From the first line to the last, copy the data below word for word.

|---|

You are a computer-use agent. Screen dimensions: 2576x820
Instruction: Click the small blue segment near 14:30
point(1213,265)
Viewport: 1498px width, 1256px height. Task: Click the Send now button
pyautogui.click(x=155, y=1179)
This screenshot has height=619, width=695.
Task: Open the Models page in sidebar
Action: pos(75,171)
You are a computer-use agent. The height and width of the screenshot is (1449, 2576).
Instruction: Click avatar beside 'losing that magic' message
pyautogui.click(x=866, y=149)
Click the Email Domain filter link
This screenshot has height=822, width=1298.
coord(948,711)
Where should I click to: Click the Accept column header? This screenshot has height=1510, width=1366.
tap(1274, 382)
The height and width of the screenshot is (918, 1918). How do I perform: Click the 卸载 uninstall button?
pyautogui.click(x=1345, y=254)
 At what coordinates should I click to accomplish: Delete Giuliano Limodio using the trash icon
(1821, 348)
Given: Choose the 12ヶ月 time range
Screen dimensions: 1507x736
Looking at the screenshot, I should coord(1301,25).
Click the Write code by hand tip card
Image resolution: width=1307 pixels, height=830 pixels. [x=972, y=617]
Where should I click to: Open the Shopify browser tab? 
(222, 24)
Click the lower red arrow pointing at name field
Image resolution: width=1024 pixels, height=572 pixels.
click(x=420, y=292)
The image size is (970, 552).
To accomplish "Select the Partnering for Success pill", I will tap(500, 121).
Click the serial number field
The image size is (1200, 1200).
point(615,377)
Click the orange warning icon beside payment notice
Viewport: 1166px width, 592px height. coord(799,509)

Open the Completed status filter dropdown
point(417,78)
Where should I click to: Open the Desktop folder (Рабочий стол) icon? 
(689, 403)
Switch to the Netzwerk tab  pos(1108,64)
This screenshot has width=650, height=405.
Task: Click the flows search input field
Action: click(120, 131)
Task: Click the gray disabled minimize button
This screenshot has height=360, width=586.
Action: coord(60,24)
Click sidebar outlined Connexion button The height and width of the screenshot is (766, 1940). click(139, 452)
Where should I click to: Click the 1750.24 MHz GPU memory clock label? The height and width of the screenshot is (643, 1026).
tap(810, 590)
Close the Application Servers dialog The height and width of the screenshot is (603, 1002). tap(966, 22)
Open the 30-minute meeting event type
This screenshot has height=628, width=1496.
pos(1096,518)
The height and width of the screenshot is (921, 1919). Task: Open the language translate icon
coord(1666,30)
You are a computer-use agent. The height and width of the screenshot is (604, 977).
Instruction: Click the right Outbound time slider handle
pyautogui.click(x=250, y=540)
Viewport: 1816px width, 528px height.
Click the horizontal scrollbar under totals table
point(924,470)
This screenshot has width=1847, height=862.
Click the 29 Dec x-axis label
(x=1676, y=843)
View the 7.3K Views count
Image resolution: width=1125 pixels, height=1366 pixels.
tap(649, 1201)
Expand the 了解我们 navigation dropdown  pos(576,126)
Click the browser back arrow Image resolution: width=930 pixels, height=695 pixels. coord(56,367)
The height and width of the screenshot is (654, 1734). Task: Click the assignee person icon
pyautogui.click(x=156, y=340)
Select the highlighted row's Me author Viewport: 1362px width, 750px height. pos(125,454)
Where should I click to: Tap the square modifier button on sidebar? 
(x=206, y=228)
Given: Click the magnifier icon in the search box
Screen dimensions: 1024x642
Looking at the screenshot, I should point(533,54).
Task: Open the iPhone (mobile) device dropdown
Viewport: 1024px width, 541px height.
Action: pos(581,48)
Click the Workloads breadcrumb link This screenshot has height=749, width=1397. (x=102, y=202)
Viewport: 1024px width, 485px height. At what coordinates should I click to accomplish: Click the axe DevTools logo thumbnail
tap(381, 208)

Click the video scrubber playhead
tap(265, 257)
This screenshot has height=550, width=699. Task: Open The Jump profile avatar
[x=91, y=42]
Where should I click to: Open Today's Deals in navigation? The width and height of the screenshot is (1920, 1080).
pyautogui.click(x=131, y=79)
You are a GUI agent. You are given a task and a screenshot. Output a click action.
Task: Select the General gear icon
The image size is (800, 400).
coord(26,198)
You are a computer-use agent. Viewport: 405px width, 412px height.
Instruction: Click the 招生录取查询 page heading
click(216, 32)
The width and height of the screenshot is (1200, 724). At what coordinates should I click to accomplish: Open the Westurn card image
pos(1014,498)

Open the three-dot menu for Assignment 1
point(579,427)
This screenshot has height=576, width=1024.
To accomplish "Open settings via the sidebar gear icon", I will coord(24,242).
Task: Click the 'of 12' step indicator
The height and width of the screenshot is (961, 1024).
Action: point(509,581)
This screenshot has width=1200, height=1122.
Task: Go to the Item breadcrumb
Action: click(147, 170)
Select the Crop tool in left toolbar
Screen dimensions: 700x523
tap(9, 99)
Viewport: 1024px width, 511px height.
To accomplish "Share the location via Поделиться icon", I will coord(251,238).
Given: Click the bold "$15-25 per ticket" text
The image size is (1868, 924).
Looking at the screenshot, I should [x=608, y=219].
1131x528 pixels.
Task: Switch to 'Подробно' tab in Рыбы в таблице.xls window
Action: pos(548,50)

|---|

SOLUTION:
You are a computer-use agent. Screen dimensions: 2576x820
Instruction: Click the small blue segment near 14:30
point(1213,265)
Viewport: 1498px width, 1256px height. Task: Click the Send now button
pyautogui.click(x=155, y=1179)
This screenshot has height=619, width=695.
Task: Open the Models page in sidebar
Action: pos(75,171)
You are a computer-use agent. The height and width of the screenshot is (1449, 2576).
Instruction: Click avatar beside 'losing that magic' message
pyautogui.click(x=866, y=149)
Click the Email Domain filter link
This screenshot has height=822, width=1298.
coord(948,711)
Where should I click to: Click the Accept column header? This screenshot has height=1510, width=1366.
tap(1274, 382)
The height and width of the screenshot is (918, 1918). How do I perform: Click the 卸载 uninstall button?
pyautogui.click(x=1345, y=254)
 At what coordinates should I click to accomplish: Delete Giuliano Limodio using the trash icon
(1821, 348)
Given: Choose the 12ヶ月 time range
Screen dimensions: 1507x736
Looking at the screenshot, I should coord(1301,25).
Click the Write code by hand tip card
Image resolution: width=1307 pixels, height=830 pixels. [x=972, y=617]
Where should I click to: Open the Shopify browser tab? 
(222, 24)
Click the lower red arrow pointing at name field
Image resolution: width=1024 pixels, height=572 pixels.
click(x=420, y=292)
The image size is (970, 552).
To accomplish "Select the Partnering for Success pill", I will tap(500, 121).
Click the serial number field
The image size is (1200, 1200).
point(615,377)
Click the orange warning icon beside payment notice
Viewport: 1166px width, 592px height. coord(799,509)

Open the Completed status filter dropdown
point(417,78)
Where should I click to: Open the Desktop folder (Рабочий стол) icon? 
(689, 403)
Switch to the Netzwerk tab  pos(1108,64)
This screenshot has width=650, height=405.
Task: Click the flows search input field
Action: click(120, 131)
Task: Click the gray disabled minimize button
This screenshot has height=360, width=586.
Action: coord(60,24)
Click sidebar outlined Connexion button The height and width of the screenshot is (766, 1940). click(139, 452)
Where should I click to: Click the 1750.24 MHz GPU memory clock label? The height and width of the screenshot is (643, 1026).
tap(810, 590)
Close the Application Servers dialog The height and width of the screenshot is (603, 1002). tap(966, 22)
Open the 30-minute meeting event type
This screenshot has height=628, width=1496.
pos(1096,518)
The height and width of the screenshot is (921, 1919). Task: Open the language translate icon
coord(1666,30)
You are a computer-use agent. The height and width of the screenshot is (604, 977).
Instruction: Click the right Outbound time slider handle
pyautogui.click(x=250, y=540)
Viewport: 1816px width, 528px height.
Click the horizontal scrollbar under totals table
point(924,470)
This screenshot has width=1847, height=862.
Click the 29 Dec x-axis label
(x=1676, y=843)
View the 7.3K Views count
Image resolution: width=1125 pixels, height=1366 pixels.
tap(649, 1201)
Expand the 了解我们 navigation dropdown  pos(576,126)
Click the browser back arrow Image resolution: width=930 pixels, height=695 pixels. coord(56,367)
The height and width of the screenshot is (654, 1734). Task: Click the assignee person icon
pyautogui.click(x=156, y=340)
Select the highlighted row's Me author Viewport: 1362px width, 750px height. pos(125,454)
Where should I click to: Tap the square modifier button on sidebar? 
(x=206, y=228)
Given: Click the magnifier icon in the search box
Screen dimensions: 1024x642
Looking at the screenshot, I should point(533,54).
Task: Open the iPhone (mobile) device dropdown
Viewport: 1024px width, 541px height.
Action: pos(581,48)
Click the Workloads breadcrumb link This screenshot has height=749, width=1397. (x=102, y=202)
Viewport: 1024px width, 485px height. At what coordinates should I click to accomplish: Click the axe DevTools logo thumbnail
tap(381, 208)

Click the video scrubber playhead
tap(265, 257)
This screenshot has height=550, width=699. Task: Open The Jump profile avatar
[x=91, y=42]
Where should I click to: Open Today's Deals in navigation? The width and height of the screenshot is (1920, 1080).
pyautogui.click(x=131, y=79)
You are a GUI agent. You are given a task and a screenshot. Output a click action.
Task: Select the General gear icon
The image size is (800, 400).
coord(26,198)
You are a computer-use agent. Viewport: 405px width, 412px height.
Instruction: Click the 招生录取查询 page heading
click(216, 32)
The width and height of the screenshot is (1200, 724). At what coordinates should I click to accomplish: Open the Westurn card image
pos(1014,498)

Open the three-dot menu for Assignment 1
point(579,427)
This screenshot has height=576, width=1024.
To accomplish "Open settings via the sidebar gear icon", I will coord(24,242).
Task: Click the 'of 12' step indicator
The height and width of the screenshot is (961, 1024).
Action: point(509,581)
This screenshot has width=1200, height=1122.
Task: Go to the Item breadcrumb
Action: click(147, 170)
Select the Crop tool in left toolbar
Screen dimensions: 700x523
tap(9, 99)
Viewport: 1024px width, 511px height.
To accomplish "Share the location via Поделиться icon", I will coord(251,238).
Given: Click the bold "$15-25 per ticket" text
The image size is (1868, 924).
Looking at the screenshot, I should [x=608, y=219].
1131x528 pixels.
Task: Switch to 'Подробно' tab in Рыбы в таблице.xls window
Action: pos(548,50)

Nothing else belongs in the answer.